• **CONSIGNES DE TRAVAIL**
1. Relevez tous les pays désignés par leur nom dans le texte sur l'accord entre l'Angleterre et l'Allemagne, dans l'ordre de leur première mention.
2. Restituez sans changement le passage du texte sur l'accord entre l'Angleterre et l'Allemagne qui va de « Pour l’Allemagne, la » à « traité de Versailles). ».

Qu'est-ce qui a bien pu pousser l’Angleterre à mener une telle politique ? Certes, l'appeasement était déjà à la mode: conduit depuis l'année 1930 en vue d’apaiser les tensions entre les Etats pour éviter une autre guerre mondiale. On a dit qu'elle espérait ainsi encourager d'autres accords sur la question de l’armement naval. C'était aussi un moyen de réagir au réarmement allemand après l’arrivée de Hitler au pouvoir, en l'estimant comme la meilleure solution pour limiter ce réarmement. Certes, la politique de désarmement avait été inefficace au sein de la SDN et la Conférence générale sur le désarmement s'était soldée par un échec en 1932-1933. Du point de vue anglais, cet échec était imputable à la France trop intransigeante, ce qui aurait permis à l’Allemagne de se réarmer sans limite. Cette interprétation est évidemment dépassée quand on connaît les intentions bien arrêtées d'Hitler à ce sujet, mais permet de souligner la francophobie qui existait au sein des milieux dirigeants de Londres.
Quoiqu'il en soit, l’Angleterre estima que cet accord était indispensable. Si les Anglais manifestaient toujours un idéal pacifiste avec la conclusion des accords, ils s'illusionnaient gravement sur leur capacité à limiter la course aux armements.
Pour l’Allemagne, la conclusion de cet accord avec le quota inespéré de 35% pour ses navires lui permettait d’indexer sa flotte sur celle de l’Angleterre sans plus tenir compte du traité de Versailles. Hitler avait réussi à porter un second coup audit traité. Surtout, la signature de cet accord rompait le front de Stresa d’avril 1935 (conférence entre l’Angleterre, la France et l’Italie suite à l’annonce du rétablissement du service militaire allemand du 16 mars 1935, où les anciens alliés de 1918 réaffirmaient leur attachement au traité de Locarno, leur unité par rapport à l’Allemagne tout en condamnant la violation unilatérale du traité de Versailles).

• **DONNÉES AFFICHÉES**
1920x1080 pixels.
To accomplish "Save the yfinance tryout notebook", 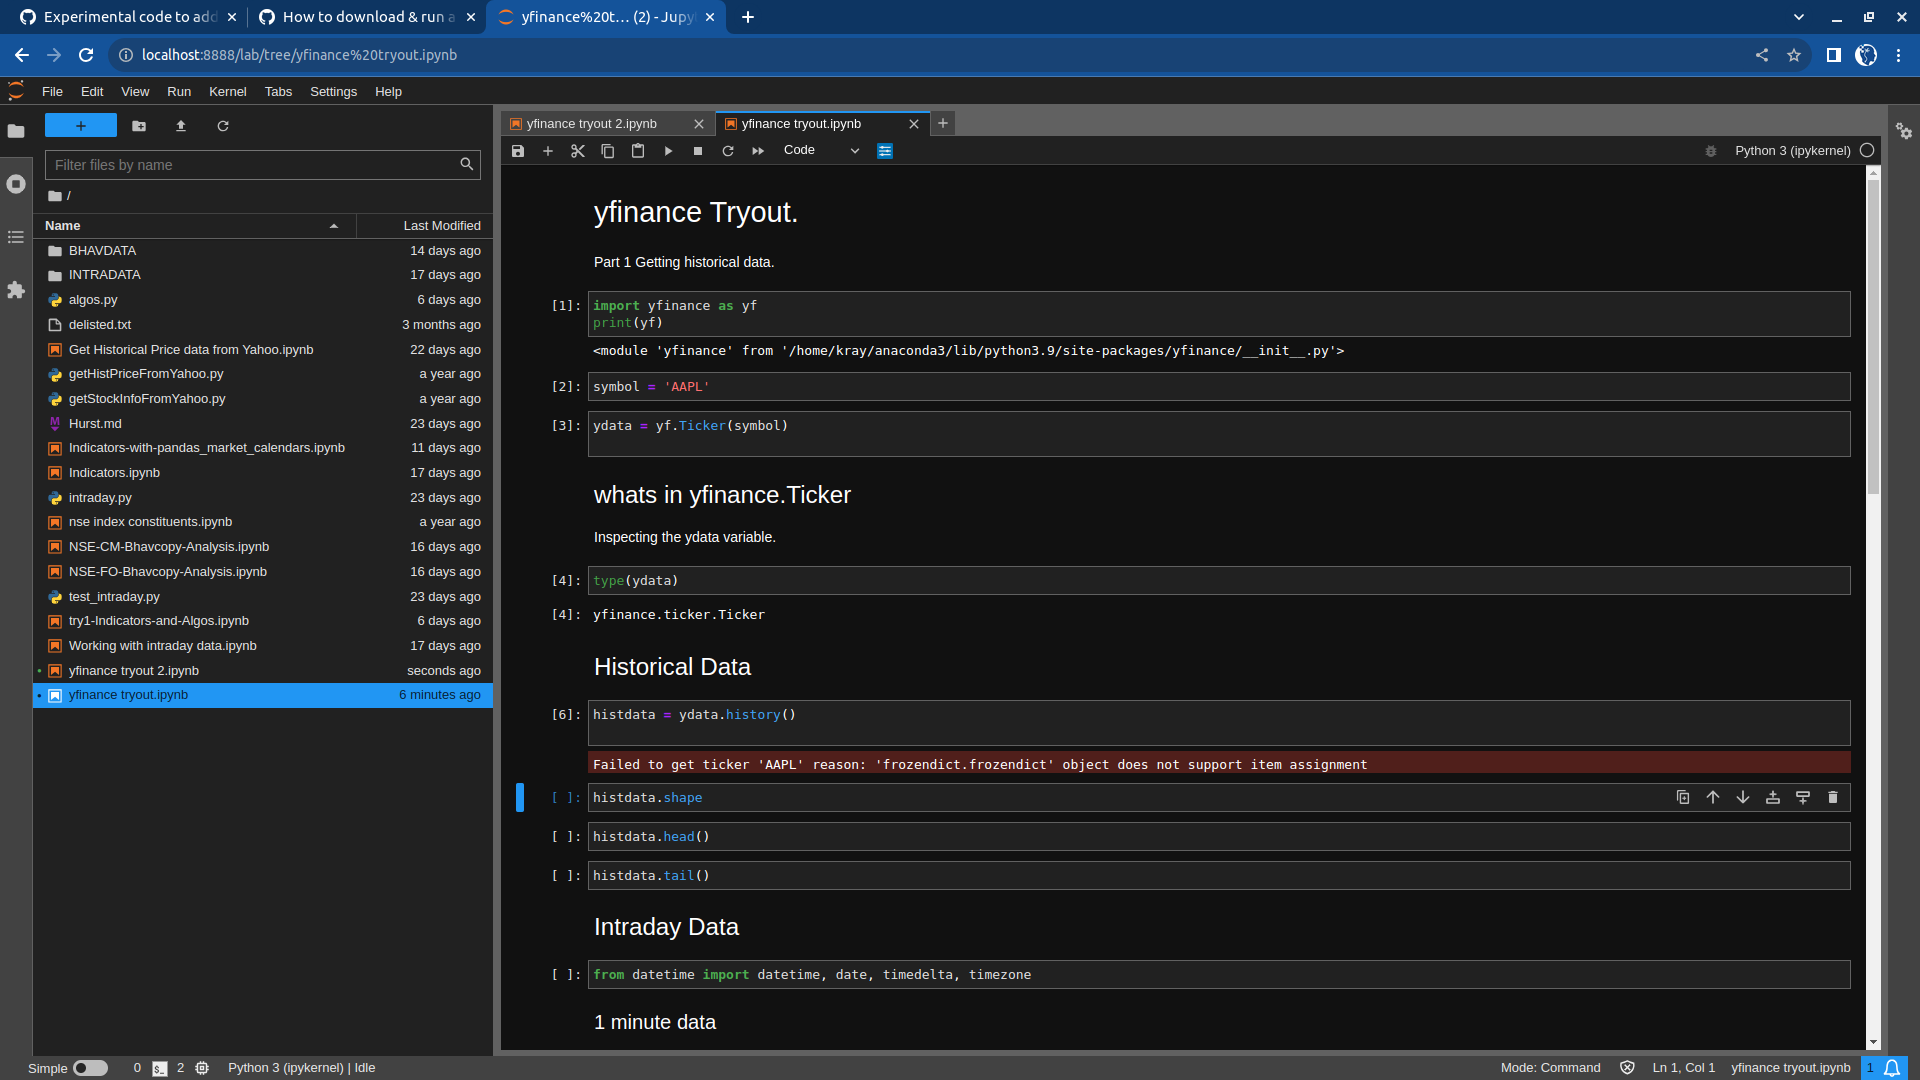I will point(518,151).
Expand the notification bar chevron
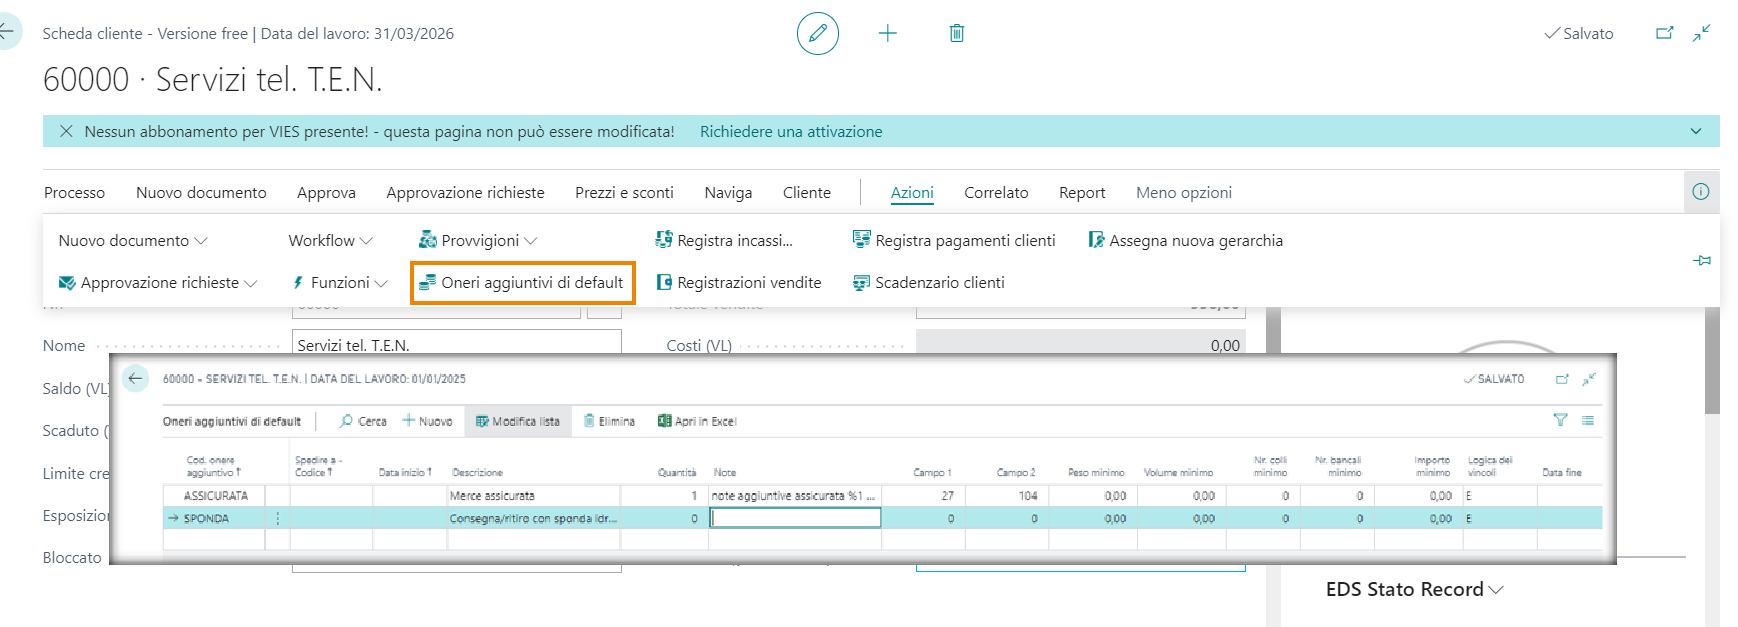Screen dimensions: 1738x627 click(1695, 131)
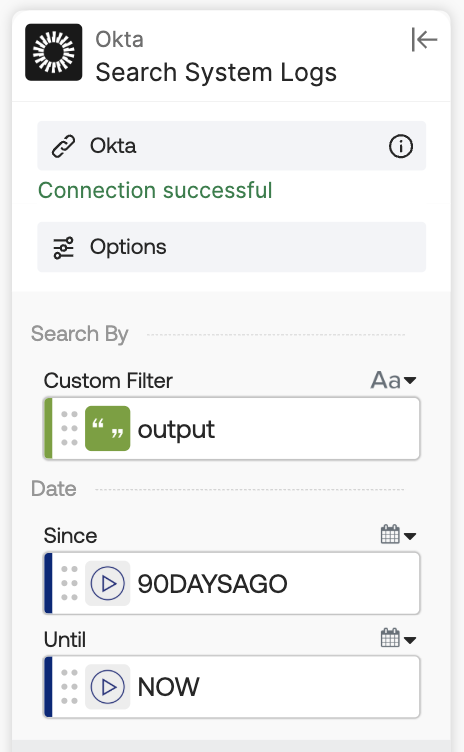This screenshot has height=752, width=464.
Task: Click the Search System Logs title
Action: click(x=216, y=73)
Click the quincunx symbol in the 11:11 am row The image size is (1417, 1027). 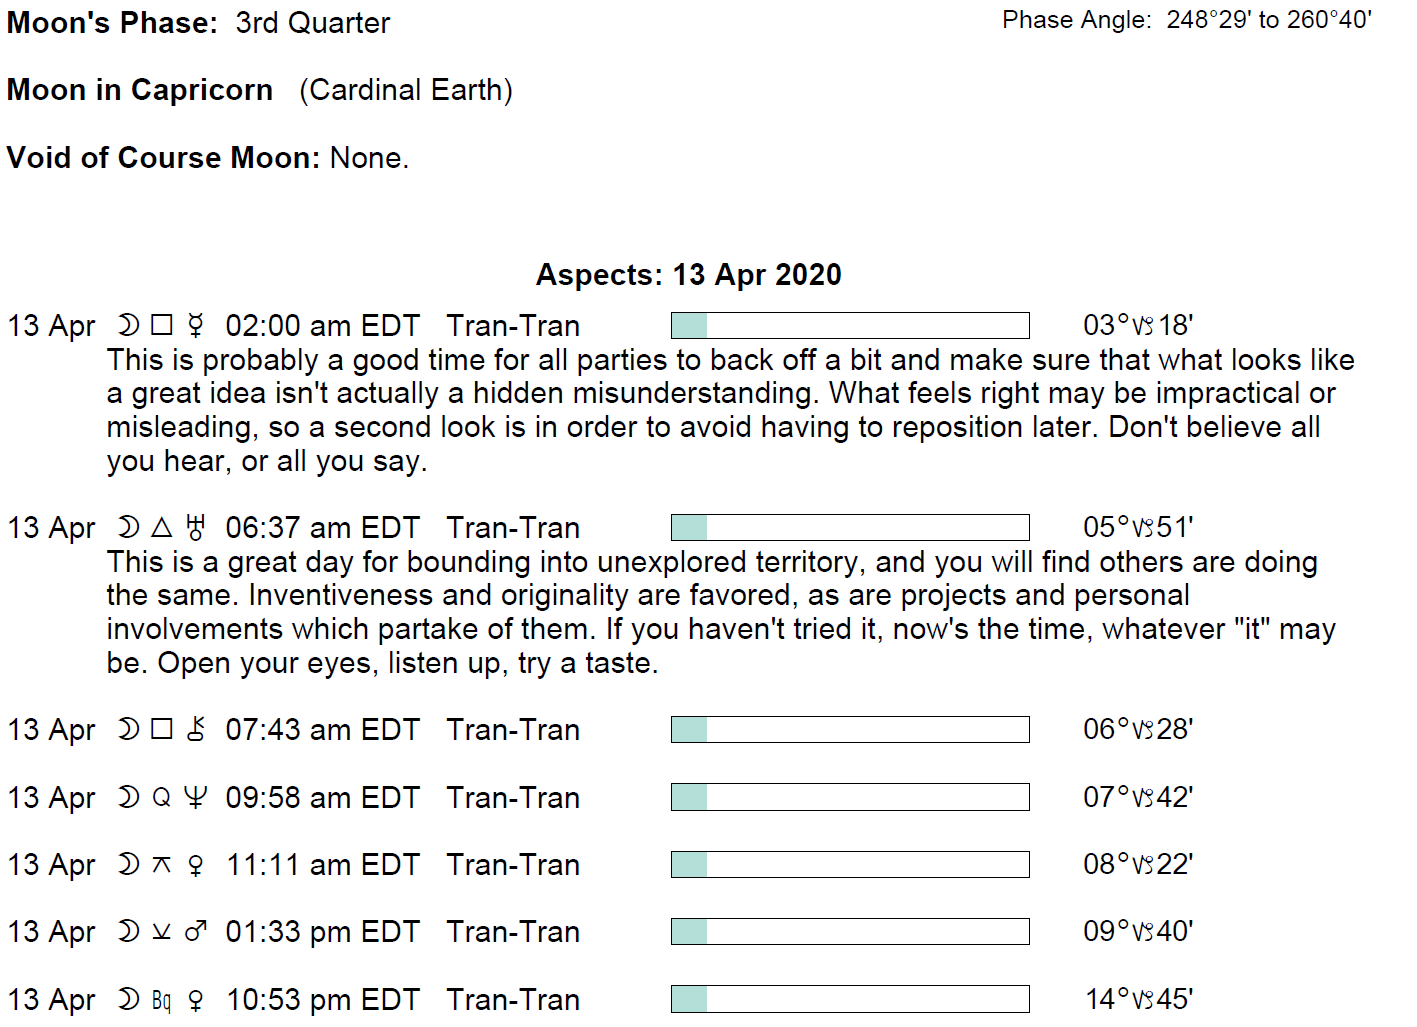[x=162, y=865]
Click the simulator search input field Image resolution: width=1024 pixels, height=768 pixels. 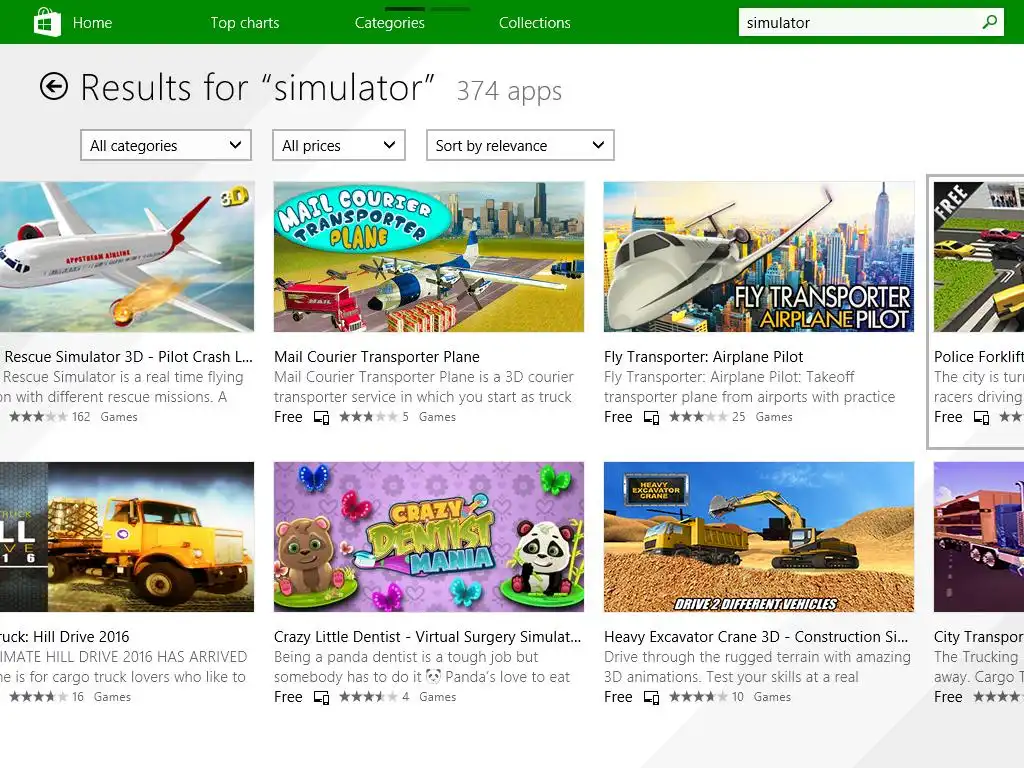(859, 22)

• **LES RÉPONSES**
1.
Angleterre
France
Allemagne
Italie

2.
Pour l’Allemagne, la conclusion de cet accord avec le quota inespéré de 35% pour ses navires lui permettait d’indexer sa flotte sur celle de l’Angleterre sans plus tenir compte du traité de Versailles. Hitler avait réussi à porter un second coup audit traité. Surtout, la signature de cet accord rompait le front de Stresa d’avril 1935 (conférence entre l’Angleterre, la France et l’Italie suite à l’annonce du rétablissement du service militaire allemand du 16 mars 1935, où les anciens alliés de 1918 réaffirmaient leur attachement au traité de Locarno, leur unité par rapport à l’Allemagne tout en condamnant la violation unilatérale du traité de Versailles).